Article illustration 1

For over two years, AWS watched rivals Azure and Google Cloud gain ground in the AI infrastructure race, hampered by networking limitations and the absence of a marquee anchor client. That changed decisively when Amazon quadrupled its investment in Anthropic – now GenAI's stealth powerhouse, rocketing to $5B annualized revenue. Today, SemiAnalysis reveals exclusive insights into the engine behind this resurgence: multi-gigawatt data centers being rushed to completion, housing nearly a million of Amazon's custom Trainium2 accelerators exclusively for Anthropic's colossal model training needs.

The Anatomy of a Bet

Why would Anthropic, amid fierce competition, gamble on AWS's unproven silicon? The answer lies in memory bandwidth economics. While Nvidia's GB200 boasts 3.85x higher peak FLOPs, Trainium2 delivers superior memory bandwidth per dollar (TCO) – critical for Anthropic's reinforcement learning (RL)-heavy roadmap.

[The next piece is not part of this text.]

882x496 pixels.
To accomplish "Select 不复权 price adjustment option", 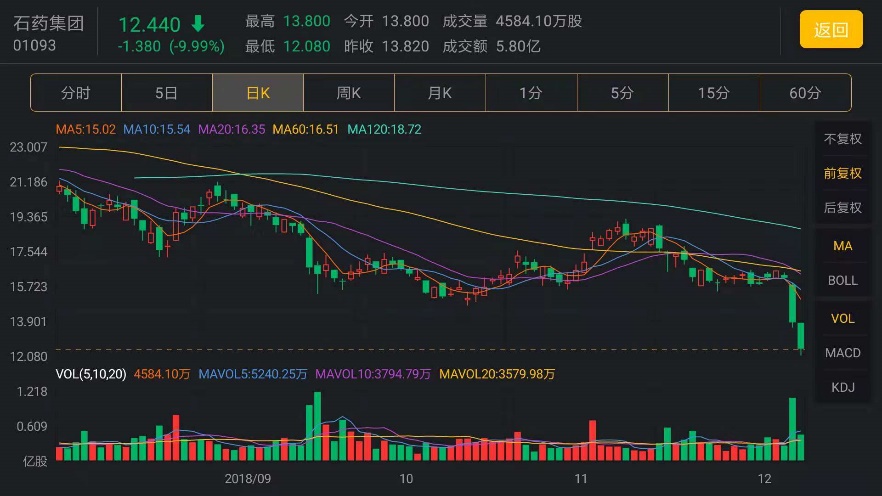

As Dylan Patel notes, "Their roadmap is more memory-bandwidth-bound than FLOPs bound." Trainium2 provides 2,900GB/s memory bandwidth at a TCO reportedly 30-40% below comparable GPU clusters, making it ideal for memory-intensive post-training workloads.

Article illustration 4

Source: SemiAnalysis Core Research, company filings – Cloud revenue growth trajectories.

Systems-Level Innovation

Beyond chips, AWS is overhauling its infrastructure stack. The upcoming Teton PDS and Teton Max systems introduce NeuronLinkv3 – an all-to-all scale-up network mimicking Nvidia's NVLink but optimized for Anthropic's workflow. Four switch trays sit centrally in the rack with compute trays above and below, minimizing latency for parameter exchanges. This isn't off-the-shelf hardware; Anthropic engineers are deeply embedded in Annapurna Labs' design process, effectively using Amazon as a custom silicon partner. This co-design mirrors Google DeepMind's synergy with TPU teams – a rare advantage outside vertically integrated giants.

Scaling the Unscalable

Satellite imagery analyzed by SemiAnalysis shows three AWS campuses nearing completion, injecting over 1.3GW of AI-dedicated capacity. Construction velocity is unprecedented: "AWS is building datacenters faster than it ever has in its entire history," with another gigawatt-scale site already breaking ground. While yield issues delayed initial deployments, volumes are surging. Trainium2 production is scaling rapidly, positioning AWS to capture Anthropic's next training cycle – models requiring exaflops of sustained compute.

Article illustration 5

Source: SemiAnalysis Datacenter Industry Model – Tracking AI-dedicated capacity buildout.

The Broader Battlefield

This isn't just about winning Anthropic's business. AWS is using the partnership to refine Trainium for its own services (Bedrock, Alexa) and future external customers. Yet challenges persist:
- Inference Gap: Google's TPUv5 still dominates Anthropic's inference workloads due to superior latency/throughput.
- Software Maturity: AWS's Elastic Fabric Adapter (EFA) networking still lags InfiniBand/RoCEv2 on performance and operational smoothness.
- Hybrid Loyalty: Anthropic's $13B funding round ensures it continues diversifying across AWS, Google, and possibly Azure.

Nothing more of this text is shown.